Korkulukla özdeşleşen bir kadın olmak, kim
bilir belki de, badireler atlatmak, korkularla yüzleşmek demektir. Korkutmak
için korkuları aşmak, rüzgârlara, fırtınalara direnmek, yağmurda ıslanıp ayazda
titremek, bütün bunların üstesinden gelebilmek için de kendi kendine şarkılar,
türküler söylemek. Ya da korkularını
kâbusların kucağından kurtarıp hayatta kalabilmek, bir dillim ekmek ve
çocuklarının okul masraflarını çıkarabilmek için, yoldan gelen geçeni
selamlamak, aç bir çağrıya uyup dağ yamaçlarında ağaç diplerine yatırdığın
bedenini hoyrat ellere teslim etmek. Sonrası içki ve sigara kokan nefesleler,
yağlı vücutlar, aceleci, iş bitirici devinimler; yıpranmış, kenarları
yırtılmış, kirli paralar…
Sabun kokulu iç çamaşırlarını, beyaz
çoraplarını, kendisiyle neredeyse bütünleşmiş siyah eteğini, kalçalarından
aşağıya kadar sarkan, rengi değişse de modeli hiç değişmeyen hırkasını giydi
Necla. Çantasını koluna taktı. Kulübenin
kapısını açtı. Yorgun bedeni, pörsümüş
derisi, bir parantezi andıran bacakları, kısacak saçlarıyla kapıda durdu. Işıltısını çoktan yitiren gözleriyle önce
yola baktı uzun uzun, ardından toprağın üstünde yatan korkuluğa. ” Bu korkuluktan tek farkım nefes alıp
veren bir bedene sahip olmam. Onun da benimkiler gibi eklemlerinden gıcırtılar
geliyor, o da acı çekiyor.
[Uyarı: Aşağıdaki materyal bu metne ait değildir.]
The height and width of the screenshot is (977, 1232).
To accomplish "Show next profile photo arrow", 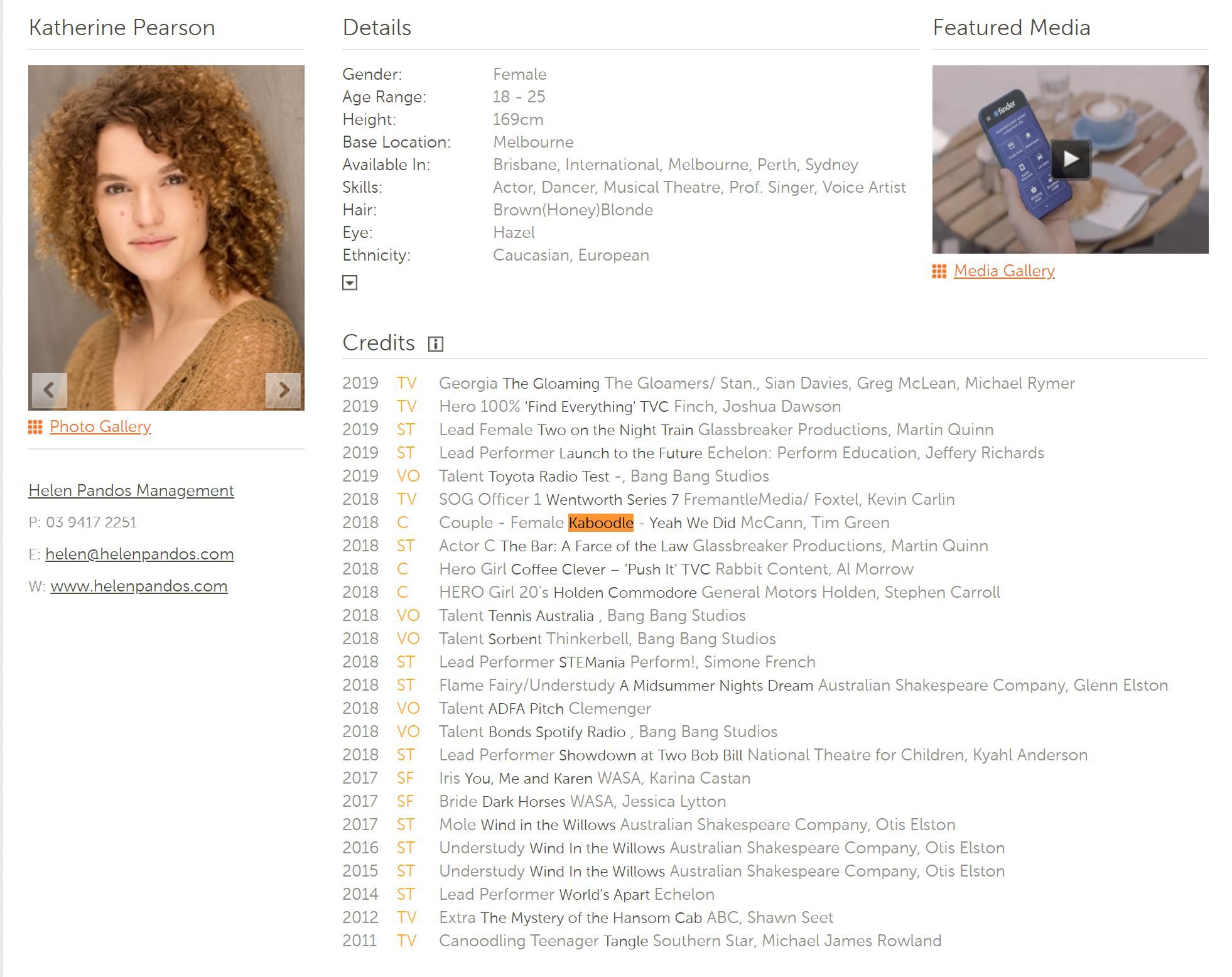I will pos(283,390).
Kolay mı bu kadar yağmura, soğuğa, rüzgâra dayanmak,
düşüp düşüp yeniden ayağa kalkmak.” diye düşündü. Yorgun bedenini sürüyerek
korkuluğun yanına geldi, onu doğrultup toprağa dikti. Dibine koyduğu taşı
ayağıyla sıkıştırdı. Hırkasını, sol kola astığı çantayı düzeltti. Sağ kolunu her zamanki gibi yukarıya kaldırıp
sabitledi. Bu kol “ Buradayım, hazırım.” demekti. Sonra uzun uzun izledi
eserini. Onun kaygısız ve korkusuz duruşuna özendi, kendi vücudundaki
morlukları onarmak istercesine dokundu ahşabın nemli yosunlarına. “Şanslısın”
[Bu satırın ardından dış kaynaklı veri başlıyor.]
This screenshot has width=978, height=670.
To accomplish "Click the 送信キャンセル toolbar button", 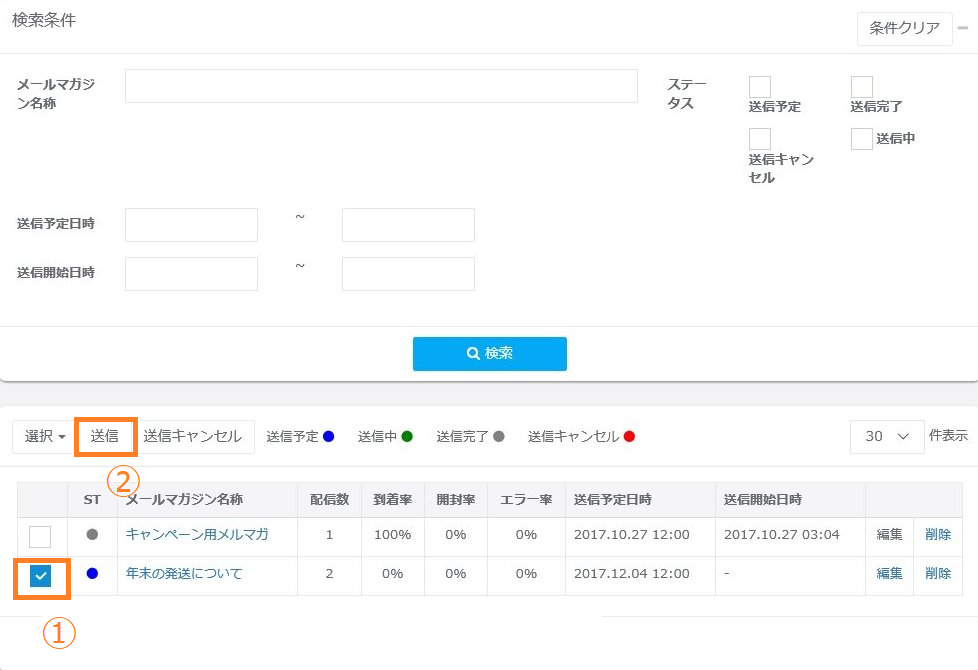I will coord(193,437).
dedi. “ Senin kollarına kuşlar konup cıvıldaşıyor gün boyu, benimse üstümde
kocaman göbekli adamlar tepiniyor, hoyrat elleriyle kanatıyorlar bedenimi.
Köpeğe kemik atar gibi yüzüme fırlatılan kirli paralar onların vicdanını
rahatlatırken ben çürüyorum günden güne. Korkuluk bile olmayacak benden geriye
kalandan.”
Necla düşüncelere dalmışken Vuruzat’ın yüklü
kamyonu göründü asfalt yolda. Toparlandı, ayağa kaldırdığı korkuluğu yatırıp
bahçe kapısına çıktı. Bekletmeye gelmezdi Vuruzat’ı. Hep aceleci ve asabiydi. Karısıyla
kavgalarının acısını kendisinden çıkarırdı çoğu zaman. Kapı olarak kullandığı
çalıları kenara çekip yavaşlayan kamyona atladı. Gaza bastı Vuruzat. Kasabanın
dışına çıkınca kamyonu kenara çekip durdu. Necla’yı kolundan tutup sürükledi
çalılıkların içine. Çalıların arasındaki
fareler ve kertenkeleler biraz sonra Necla’nın bacaklarından akacak taze
hücreli, sümüksü sıvıyı koklamanın hazzıyla kaçışıp beklemeye başladılar.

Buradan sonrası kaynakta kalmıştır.